Reduction of high-grade L5-S1 spondylolisthesis significantly stretches the L5 nerve root due to the altered anatomy and corrective forces. This most commonly presents as an L5 radiculopathy, characterized by weakness in ankle dorsiflexion and the extensor hallucis longus.

Question 1537

Topic: Thoracolumbar Spine & Deformity

A 6-month-old infant is diagnosed with infantile idiopathic scoliosis. Measurement of the rib-vertebral angle difference (RVAD) of Mehta is obtained. Which of the following RVAD values and phase descriptions is most strongly predictive of curve progression?

. RVAD < 10 degrees, Phase 1
. RVAD > 10 degrees, Phase 1
. RVAD < 20 degrees, Phase 2
. RVAD > 20 degrees, Phase 2
. RVAD > 20 degrees, Phase 1

Correct Answer & Explanation

. RVAD > 20 degrees, Phase 2


Explanation

An RVAD greater than 20 degrees is highly predictive of curve progression in infantile idiopathic scoliosis. Phase 2 (where the rib head overlaps the vertebral body) combined with an RVAD > 20 degrees strongly indicates a progressive curve requiring intervention.

Question 1538

Topic: 6. Spine

A 14-year-old male with Duchenne Muscular Dystrophy (DMD) has a progressive neuromuscular scoliosis of 45 degrees. He is wheelchair-bound. At what forced vital capacity (FVC) threshold does the perioperative mortality risk significantly increase, making spinal fusion highly perilous?

. FVC < 80% of predicted
. FVC < 60% of predicted
. FVC < 50% of predicted
. FVC < 30% of predicted
. FVC < 15% of predicted

Correct Answer & Explanation

. FVC < 30% of predicted


Explanation

In patients with Duchenne Muscular Dystrophy, a forced vital capacity (FVC) below 30% of predicted marks a significantly higher risk for perioperative pulmonary complications and mortality. Surgery is typically recommended before the curve exceeds 30-40 degrees and while FVC remains above this threshold.

Question 1539

Topic: Thoracolumbar Spine & Deformity
A 10-year-old girl presents with back pain and a severe grade III spondylolisthesis at L5-S1. Radiographs demonstrate a high slip angle, a dome-shaped sacrum, and a trapezoidal L5 vertebral body.
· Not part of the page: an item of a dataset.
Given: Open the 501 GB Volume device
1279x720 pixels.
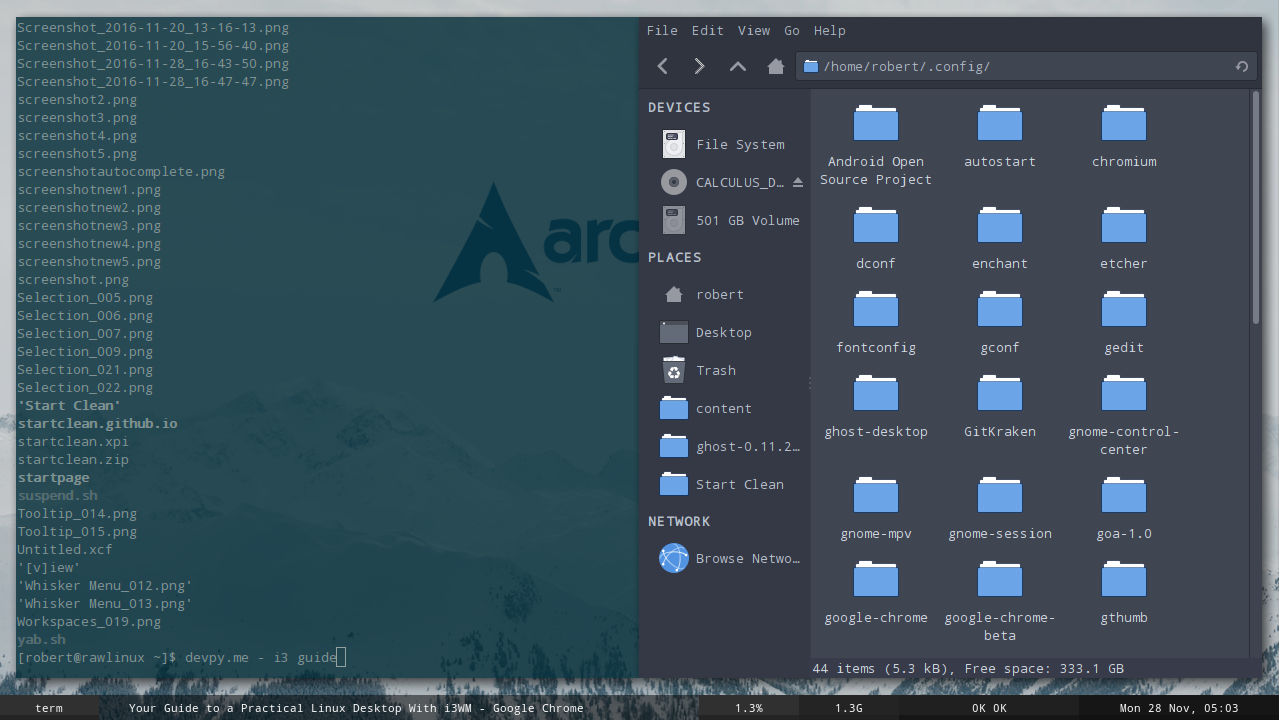Looking at the screenshot, I should coord(747,220).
The pars interarticularis is elongated but intact. According to the Wiltse classification, which type of spondylolisthesis does this patient have?
. Type I (Dysplastic)
. Type II (Isthmic)
. Type III (Degenerative)
. Type IV (Traumatic)
. Type V (Pathologic)

Correct Answer & Explanation

. Type I (Dysplastic)


Explanation

Type I (Dysplastic) spondylolisthesis is characterized by congenital anomalies of the upper sacrum or L5 neural arch, such as a dome-shaped sacrum and trapezoidal L5. It often presents in children with a high slip angle and an intact but elongated pars, carrying a high risk of progression.

Question 1540

Topic: 6. Spine

A 15-year-old male complains of mid-back pain and progressive rounding of his shoulders. Standing lateral radiographs reveal a thoracic kyphosis of 65 degrees. Which of the following radiographic criteria is definitively required to confirm a diagnosis of Scheuermann's kyphosis?

. Anterior wedging of at least 5 degrees in one vertebra
. Anterior wedging of at least 5 degrees in three consecutive vertebrae
. Thoracic kyphosis greater than 45 degrees with Schmorl's nodes
. Loss of disc height in the mid-thoracic spine
. Irregular vertebral endplates in five consecutive vertebrae

Correct Answer & Explanation

. Anterior wedging of at least 5 degrees in three consecutive vertebrae


Explanation

The classic Sorensen criteria for diagnosing Scheuermann's kyphosis require anterior wedging of greater than or equal to 5 degrees in at least three consecutive vertebrae. Associated findings often include Schmorl's nodes and irregular endplates.